NECは、2016年2月4日に国立研究開発法人情報通信研究機構(NICT)と共同で、2月5日から開催される「さっぽろ雪まつり」にて、SDN(Software-Defined Networking)を用いたネットワークにて8K(7680×4320)によるライブ中継実験を実施すると発表しました。
8K映像伝送実験ネットワーク構成図

今回の実験では、世界で初めてSDN(Software-Defined Networking)を用いたネットワークにて、8K非圧縮映像(24Gbps超)をリアルタイムで暗号化(IPsec)し、伝送実験を行います。
昨年の2015「さっぽろ雪まつり」でも同様の実証実験が実施されましたが、昨年の実験構成にはSDNは含まれず、暗号化も実施されていませんでしたので、よりインターネット網での伝送を想定した実証実験のようです。
実証実験用ネットワーク
試験用ネットワークは、国立研究開発法人情報通信研究機構(NICT)が管理する研究開発用ネットワークである「JGN-X」と、大学共同利用機関法人情報・システム研究機構 国立情報学研究所(NII)が構築中の学術情報ネットワーク「SINET5」にて構成されています。

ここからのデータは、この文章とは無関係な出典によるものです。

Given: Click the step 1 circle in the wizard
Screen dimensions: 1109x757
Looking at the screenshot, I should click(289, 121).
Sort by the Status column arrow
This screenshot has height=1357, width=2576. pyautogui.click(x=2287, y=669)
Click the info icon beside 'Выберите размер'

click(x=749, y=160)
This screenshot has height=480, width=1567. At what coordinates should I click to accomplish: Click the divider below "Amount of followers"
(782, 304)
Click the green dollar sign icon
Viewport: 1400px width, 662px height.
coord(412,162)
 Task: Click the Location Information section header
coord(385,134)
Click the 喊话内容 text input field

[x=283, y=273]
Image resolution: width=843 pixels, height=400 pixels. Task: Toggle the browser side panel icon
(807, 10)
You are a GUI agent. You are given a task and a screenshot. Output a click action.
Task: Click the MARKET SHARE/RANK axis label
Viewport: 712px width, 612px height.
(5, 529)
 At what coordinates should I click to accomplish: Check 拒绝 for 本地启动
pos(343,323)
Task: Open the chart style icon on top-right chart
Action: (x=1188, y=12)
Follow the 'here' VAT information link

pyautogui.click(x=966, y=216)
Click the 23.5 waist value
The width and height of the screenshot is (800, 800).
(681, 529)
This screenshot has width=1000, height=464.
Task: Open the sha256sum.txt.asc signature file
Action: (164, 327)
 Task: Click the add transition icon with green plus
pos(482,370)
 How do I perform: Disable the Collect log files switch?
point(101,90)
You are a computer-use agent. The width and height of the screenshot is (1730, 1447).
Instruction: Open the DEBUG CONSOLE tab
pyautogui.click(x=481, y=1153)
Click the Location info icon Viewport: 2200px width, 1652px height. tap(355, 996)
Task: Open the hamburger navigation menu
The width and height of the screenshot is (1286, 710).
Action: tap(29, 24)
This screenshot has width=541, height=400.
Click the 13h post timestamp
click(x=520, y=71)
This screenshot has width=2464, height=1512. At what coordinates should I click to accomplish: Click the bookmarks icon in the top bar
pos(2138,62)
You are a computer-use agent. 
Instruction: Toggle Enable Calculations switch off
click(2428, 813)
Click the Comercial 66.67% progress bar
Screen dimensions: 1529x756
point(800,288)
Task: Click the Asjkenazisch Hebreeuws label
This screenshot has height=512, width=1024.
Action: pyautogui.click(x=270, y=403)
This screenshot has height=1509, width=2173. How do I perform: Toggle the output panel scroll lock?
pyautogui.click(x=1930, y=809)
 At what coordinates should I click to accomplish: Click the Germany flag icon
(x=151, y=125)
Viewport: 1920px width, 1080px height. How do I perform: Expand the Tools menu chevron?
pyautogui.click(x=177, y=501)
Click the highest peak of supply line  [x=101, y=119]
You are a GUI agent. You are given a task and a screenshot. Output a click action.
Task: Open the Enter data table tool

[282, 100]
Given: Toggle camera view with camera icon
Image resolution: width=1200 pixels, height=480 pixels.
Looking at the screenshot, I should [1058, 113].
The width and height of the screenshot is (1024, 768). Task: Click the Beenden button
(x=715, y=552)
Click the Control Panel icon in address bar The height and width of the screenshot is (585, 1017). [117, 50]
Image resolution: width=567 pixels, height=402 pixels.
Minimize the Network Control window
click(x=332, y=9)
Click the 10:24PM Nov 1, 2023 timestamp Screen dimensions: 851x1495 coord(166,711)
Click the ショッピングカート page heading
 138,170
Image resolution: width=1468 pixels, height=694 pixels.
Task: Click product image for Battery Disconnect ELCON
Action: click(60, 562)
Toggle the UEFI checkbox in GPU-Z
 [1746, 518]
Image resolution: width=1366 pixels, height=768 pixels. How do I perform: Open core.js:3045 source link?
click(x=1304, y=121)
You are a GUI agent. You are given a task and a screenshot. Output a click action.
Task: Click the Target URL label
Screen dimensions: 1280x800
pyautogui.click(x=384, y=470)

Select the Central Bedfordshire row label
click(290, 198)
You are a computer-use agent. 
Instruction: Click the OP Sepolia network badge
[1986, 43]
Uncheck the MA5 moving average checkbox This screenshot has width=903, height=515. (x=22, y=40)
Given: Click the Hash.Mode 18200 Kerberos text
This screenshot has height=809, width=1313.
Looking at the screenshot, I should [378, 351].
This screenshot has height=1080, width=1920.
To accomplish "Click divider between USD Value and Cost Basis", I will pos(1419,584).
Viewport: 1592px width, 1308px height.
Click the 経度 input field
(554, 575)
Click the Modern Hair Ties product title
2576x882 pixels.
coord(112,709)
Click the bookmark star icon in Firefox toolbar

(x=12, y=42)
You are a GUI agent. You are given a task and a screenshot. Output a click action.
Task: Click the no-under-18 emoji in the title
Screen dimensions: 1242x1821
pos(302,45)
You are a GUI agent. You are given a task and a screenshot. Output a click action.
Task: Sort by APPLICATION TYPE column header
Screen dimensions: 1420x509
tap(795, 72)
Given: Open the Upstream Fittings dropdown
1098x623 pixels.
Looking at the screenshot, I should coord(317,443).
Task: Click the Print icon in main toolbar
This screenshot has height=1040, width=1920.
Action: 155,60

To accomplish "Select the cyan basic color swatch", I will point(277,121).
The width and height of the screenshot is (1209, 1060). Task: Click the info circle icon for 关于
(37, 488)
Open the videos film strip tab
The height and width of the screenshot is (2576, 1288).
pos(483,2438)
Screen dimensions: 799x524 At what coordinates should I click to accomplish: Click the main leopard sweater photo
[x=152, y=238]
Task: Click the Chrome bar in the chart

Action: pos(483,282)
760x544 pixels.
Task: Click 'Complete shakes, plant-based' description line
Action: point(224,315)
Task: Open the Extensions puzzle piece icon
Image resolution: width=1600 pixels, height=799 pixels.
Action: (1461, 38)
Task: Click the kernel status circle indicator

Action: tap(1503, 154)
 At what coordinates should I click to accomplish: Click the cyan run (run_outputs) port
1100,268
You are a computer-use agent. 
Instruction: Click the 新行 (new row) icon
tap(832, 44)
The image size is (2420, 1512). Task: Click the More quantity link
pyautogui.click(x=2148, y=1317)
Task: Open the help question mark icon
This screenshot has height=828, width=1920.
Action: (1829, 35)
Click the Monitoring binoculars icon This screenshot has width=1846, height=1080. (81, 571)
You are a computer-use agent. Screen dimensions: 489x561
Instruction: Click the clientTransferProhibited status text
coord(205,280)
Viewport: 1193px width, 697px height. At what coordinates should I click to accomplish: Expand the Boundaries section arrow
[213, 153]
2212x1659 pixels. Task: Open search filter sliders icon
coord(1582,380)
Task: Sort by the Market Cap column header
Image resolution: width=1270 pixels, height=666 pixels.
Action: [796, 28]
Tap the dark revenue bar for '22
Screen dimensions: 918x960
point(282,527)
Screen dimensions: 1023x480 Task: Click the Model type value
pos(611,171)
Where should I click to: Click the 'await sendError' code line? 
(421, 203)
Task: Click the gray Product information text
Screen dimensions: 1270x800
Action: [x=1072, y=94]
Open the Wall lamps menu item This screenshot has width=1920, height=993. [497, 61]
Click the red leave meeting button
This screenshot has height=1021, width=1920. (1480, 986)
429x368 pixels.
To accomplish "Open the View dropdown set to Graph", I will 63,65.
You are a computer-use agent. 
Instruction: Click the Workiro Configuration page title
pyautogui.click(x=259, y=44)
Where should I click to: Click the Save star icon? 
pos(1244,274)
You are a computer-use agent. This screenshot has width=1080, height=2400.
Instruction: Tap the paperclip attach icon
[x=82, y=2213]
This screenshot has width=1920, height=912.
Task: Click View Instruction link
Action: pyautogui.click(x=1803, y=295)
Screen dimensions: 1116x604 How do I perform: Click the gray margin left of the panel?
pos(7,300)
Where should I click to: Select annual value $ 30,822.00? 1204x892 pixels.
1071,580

JGN-Xは、100Gbpsという超高速な基幹回線を持つネットワークです。私も4Kに関わるシンポジウムで随分お世話になっている組織&回線です。8Kの映像伝送では関わったことはないのですが、4Kのライブ配信やテレビ会議等で利用させて頂きました。
今回の実証実験では、NECのSDN対応製品「UNIVERGE PFシリーズ」各種が2拠点(札幌、大阪)に設置されます。映像配信は、北海道テレビ放送等の実験参加組織と連携し「さっぽろ雪まつり」の8Kライブ映像を大阪(グランフロント大阪内のナレッジキャピタル)に設置したパブリックビューイングに配信を行うようです。
まとめ
今年から始まる8Kの試験放送に関して、総務省の資料上では、衛星(BSデジタル)を用いた放送しか予定されていませんが、今後は8Kについてもネットワークを利用した配信が始まると予想されます。
ただ、8Kについては、最新の圧縮技術であるH.265/HEVCを用いても100Mbps前後という膨大なデータ量となっています。このデータ量を安定的にかつ確実に各家庭へ配信するには、今回の実験で利用されるSDNやNFVといった新技術の活用及びマルチキャスト等の効率的な映像配信技術が必須になってくると思われます。